2) Restart the entire hypervisor - Same as restarting an individual guest, the issue is resolved for a time, but eventually returns.
- The issue occurs on both Ubuntu 12.04.4 LTS w/Qemu 1.0.0 and on Ubuntu 14.04.1 LTS w/Qemu 2.0.0
- The issue effects both Windows & Linux guest operating systems
- VirtIO is the default driver for all guests, however I have confirmed it also effects IDE, Realtek & E1000 when set for the guest VM.

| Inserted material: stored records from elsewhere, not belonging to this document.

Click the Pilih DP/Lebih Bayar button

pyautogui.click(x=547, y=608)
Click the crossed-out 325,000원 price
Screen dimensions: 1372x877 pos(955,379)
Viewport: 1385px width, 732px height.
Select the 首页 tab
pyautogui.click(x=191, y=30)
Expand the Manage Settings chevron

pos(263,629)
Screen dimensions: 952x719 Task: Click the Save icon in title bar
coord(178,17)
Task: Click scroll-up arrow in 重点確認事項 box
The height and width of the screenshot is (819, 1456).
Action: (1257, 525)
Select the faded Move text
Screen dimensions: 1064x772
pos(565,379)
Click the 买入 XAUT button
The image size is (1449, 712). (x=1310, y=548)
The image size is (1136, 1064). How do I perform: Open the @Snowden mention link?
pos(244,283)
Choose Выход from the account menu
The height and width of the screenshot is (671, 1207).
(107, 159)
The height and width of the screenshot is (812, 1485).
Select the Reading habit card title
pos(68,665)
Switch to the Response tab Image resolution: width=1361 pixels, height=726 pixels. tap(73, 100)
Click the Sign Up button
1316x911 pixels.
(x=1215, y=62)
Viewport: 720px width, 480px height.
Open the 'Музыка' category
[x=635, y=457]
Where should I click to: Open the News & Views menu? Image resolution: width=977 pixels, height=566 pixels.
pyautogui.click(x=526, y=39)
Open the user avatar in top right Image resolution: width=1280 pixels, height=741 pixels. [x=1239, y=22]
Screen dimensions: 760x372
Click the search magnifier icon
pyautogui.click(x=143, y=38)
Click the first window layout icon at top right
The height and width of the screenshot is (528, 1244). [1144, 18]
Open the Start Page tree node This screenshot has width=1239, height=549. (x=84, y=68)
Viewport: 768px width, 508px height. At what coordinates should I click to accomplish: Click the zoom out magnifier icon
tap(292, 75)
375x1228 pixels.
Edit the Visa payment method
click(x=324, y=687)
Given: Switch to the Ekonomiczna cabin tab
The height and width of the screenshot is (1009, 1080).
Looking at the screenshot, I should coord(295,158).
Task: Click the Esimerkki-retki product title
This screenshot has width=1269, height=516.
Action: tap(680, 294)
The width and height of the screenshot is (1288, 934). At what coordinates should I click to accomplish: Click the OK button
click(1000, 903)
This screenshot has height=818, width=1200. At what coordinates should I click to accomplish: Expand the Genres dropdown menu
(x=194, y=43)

- When the bursts of packet loss and high latency begins it does NOT effect all the guest machines simultaneously. While it eventually effects every guest it doesn't effect them all at the same time. One guest will be having issues while 5 others are smooth as glass. Its almost like they each guest has their own timer for when the event will begin.
Any insight into what I may be doing wrong or how to fix the above would be greatly appreciated!